*WHAT YOU WILL DO*.
Rewrite the stretch of the mortgage porting passage from "Many lenders enable" through "a lower value.", putting "non-portable" in place of "restricted".

*EXCERPTED PASSAGE*.
Do all mortgages allow porting?

Many lenders enable porting fixed-rate mortgages and automatically include portability in your mortgage agreement. However, there are some lenders that don’t allow mortgage porting. Mortgages that cannot be ported are often called restricted mortgages. Meanwhile, variable-rate mortgages typically can’t be ported, and you will have to switch to a fixed-rate mortgage before porting the mortgage.

How to Port your Mortgage

While porting a mortgage may seem like a great idea, you need to be eligible for porting. You should talk to your mortgage lender if you are considering porting your mortgage, as they can tell you what the process looks like. Most often, your new home will have a different value than your current one, which would affect the mortgage. Read below to find out how you can port your current mortgage to a home with a higher or a lower value.

Porting a Mortgage to a Higher Value Property

In most cases, if you're upsizing your home in the same city, the new home will have a higher value than your current home. In this situation, you will likely need to increase your mortgage amount unless you are able to pay the difference upfront. Most borrowers opt for a ‘blend and extend mortgage’ in such a situation.

*DATA RECORDS*.
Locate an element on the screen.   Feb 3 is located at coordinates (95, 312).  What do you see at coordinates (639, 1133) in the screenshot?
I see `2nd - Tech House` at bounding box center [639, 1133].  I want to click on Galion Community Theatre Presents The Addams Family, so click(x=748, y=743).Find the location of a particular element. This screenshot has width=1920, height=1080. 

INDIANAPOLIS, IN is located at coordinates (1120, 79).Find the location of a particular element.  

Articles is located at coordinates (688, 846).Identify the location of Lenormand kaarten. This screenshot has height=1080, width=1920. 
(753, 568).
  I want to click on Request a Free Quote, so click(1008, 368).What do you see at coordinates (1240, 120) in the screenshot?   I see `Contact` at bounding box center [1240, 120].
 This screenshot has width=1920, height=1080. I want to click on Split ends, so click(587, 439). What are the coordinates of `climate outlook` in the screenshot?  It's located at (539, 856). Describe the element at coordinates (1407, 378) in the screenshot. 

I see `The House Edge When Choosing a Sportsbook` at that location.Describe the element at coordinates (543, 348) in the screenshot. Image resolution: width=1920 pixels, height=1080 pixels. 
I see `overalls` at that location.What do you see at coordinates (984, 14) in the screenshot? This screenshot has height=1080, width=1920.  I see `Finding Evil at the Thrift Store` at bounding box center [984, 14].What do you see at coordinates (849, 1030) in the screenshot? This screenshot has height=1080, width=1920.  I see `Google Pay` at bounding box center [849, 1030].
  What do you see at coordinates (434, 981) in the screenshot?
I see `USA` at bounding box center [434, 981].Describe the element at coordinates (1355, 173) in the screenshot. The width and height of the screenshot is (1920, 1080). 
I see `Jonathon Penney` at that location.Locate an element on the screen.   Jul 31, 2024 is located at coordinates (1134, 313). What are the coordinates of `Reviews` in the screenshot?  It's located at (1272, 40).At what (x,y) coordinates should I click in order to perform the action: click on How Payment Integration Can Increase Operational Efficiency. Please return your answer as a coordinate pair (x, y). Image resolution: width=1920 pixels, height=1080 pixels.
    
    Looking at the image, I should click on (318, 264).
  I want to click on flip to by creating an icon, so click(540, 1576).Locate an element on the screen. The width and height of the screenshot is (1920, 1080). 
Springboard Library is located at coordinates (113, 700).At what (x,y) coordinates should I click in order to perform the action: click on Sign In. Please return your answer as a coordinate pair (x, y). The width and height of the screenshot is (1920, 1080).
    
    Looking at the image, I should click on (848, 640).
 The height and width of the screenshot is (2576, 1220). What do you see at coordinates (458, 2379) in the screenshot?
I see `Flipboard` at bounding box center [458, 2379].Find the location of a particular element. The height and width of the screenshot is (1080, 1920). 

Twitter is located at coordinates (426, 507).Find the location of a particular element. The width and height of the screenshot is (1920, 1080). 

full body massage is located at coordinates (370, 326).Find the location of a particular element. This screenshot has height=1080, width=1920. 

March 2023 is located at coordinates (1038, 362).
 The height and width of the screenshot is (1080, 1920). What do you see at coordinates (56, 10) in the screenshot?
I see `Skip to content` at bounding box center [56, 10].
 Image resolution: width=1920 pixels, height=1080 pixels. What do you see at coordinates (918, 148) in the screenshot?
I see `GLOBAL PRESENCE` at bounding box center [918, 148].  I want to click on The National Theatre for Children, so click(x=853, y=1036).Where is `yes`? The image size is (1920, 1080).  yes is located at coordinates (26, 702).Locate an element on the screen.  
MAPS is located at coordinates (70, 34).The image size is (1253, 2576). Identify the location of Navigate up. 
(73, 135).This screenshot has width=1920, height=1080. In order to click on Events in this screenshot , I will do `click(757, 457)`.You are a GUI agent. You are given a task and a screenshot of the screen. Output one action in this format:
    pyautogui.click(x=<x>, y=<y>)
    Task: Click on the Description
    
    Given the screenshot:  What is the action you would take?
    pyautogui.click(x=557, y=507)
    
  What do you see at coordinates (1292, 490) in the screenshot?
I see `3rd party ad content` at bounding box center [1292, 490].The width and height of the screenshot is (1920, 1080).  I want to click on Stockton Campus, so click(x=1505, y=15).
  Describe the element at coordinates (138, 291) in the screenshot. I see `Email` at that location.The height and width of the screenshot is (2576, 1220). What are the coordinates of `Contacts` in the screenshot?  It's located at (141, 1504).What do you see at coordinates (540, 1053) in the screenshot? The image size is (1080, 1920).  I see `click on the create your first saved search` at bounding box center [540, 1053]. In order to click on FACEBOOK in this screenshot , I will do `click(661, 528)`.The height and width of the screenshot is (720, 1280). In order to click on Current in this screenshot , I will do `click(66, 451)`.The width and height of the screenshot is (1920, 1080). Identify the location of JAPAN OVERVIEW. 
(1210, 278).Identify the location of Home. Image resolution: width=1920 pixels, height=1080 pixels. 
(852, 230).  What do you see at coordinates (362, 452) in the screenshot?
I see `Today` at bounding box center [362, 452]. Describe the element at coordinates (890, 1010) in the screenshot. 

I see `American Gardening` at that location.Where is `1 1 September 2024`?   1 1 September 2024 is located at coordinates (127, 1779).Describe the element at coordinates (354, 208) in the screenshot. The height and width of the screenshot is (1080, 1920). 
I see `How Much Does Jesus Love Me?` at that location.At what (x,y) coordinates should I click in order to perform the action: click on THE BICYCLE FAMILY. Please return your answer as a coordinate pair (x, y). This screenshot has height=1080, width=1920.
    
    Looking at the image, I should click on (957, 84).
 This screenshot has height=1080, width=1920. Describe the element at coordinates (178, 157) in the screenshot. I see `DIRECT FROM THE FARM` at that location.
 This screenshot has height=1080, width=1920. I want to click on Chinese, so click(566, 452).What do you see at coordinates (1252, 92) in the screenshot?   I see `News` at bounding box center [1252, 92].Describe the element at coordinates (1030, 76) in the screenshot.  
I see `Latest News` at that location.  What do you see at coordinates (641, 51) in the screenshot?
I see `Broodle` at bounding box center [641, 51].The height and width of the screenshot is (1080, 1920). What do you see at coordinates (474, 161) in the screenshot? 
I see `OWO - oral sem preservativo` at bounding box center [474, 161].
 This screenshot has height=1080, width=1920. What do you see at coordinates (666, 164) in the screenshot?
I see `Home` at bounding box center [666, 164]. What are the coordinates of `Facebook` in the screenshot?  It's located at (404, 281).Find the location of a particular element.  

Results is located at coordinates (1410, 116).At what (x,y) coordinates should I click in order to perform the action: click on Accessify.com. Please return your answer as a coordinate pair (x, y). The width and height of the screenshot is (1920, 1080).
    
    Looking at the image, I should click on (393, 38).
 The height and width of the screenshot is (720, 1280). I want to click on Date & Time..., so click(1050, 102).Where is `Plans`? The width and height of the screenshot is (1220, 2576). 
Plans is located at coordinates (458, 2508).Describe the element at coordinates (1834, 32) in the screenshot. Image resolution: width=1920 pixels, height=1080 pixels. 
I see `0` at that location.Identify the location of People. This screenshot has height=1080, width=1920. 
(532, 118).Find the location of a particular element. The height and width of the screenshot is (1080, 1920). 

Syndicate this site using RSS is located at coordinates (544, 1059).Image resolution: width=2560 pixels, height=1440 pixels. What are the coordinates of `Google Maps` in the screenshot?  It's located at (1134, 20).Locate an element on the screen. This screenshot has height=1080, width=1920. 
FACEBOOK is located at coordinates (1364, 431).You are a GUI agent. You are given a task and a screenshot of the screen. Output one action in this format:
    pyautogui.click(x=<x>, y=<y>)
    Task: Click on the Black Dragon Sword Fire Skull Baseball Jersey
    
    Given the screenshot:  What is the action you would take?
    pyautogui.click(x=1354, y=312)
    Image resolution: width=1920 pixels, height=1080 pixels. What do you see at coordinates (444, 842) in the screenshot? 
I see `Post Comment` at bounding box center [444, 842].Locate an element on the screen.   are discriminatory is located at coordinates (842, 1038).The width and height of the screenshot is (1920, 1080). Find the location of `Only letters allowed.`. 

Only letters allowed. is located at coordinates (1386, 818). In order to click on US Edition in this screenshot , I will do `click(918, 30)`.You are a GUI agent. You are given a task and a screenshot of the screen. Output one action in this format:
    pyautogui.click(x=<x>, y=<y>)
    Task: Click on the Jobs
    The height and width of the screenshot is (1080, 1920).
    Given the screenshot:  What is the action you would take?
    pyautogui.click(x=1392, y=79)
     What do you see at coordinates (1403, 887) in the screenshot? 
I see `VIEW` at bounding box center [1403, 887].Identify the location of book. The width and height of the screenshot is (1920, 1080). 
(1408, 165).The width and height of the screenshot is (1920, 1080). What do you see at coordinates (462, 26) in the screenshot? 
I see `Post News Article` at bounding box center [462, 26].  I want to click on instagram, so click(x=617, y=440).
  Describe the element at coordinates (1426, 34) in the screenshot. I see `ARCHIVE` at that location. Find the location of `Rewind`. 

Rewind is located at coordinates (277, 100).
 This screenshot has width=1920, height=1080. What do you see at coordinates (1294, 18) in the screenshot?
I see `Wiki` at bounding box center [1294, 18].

*COMPLETE RESPONSE*.
Many lenders enable porting fixed-rate mortgages and automatically include portability in your mortgage agreement. However, there are some lenders that don’t allow mortgage porting. Mortgages that cannot be ported are often called non-portable mortgages. Meanwhile, variable-rate mortgages typically can’t be ported, and you will have to switch to a fixed-rate mortgage before porting the mortgage.

How to Port your Mortgage

While porting a mortgage may seem like a great idea, you need to be eligible for porting. You should talk to your mortgage lender if you are considering porting your mortgage, as they can tell you what the process looks like. Most often, your new home will have a different value than your current one, which would affect the mortgage. Read below to find out how you can port your current mortgage to a home with a higher or a lower value.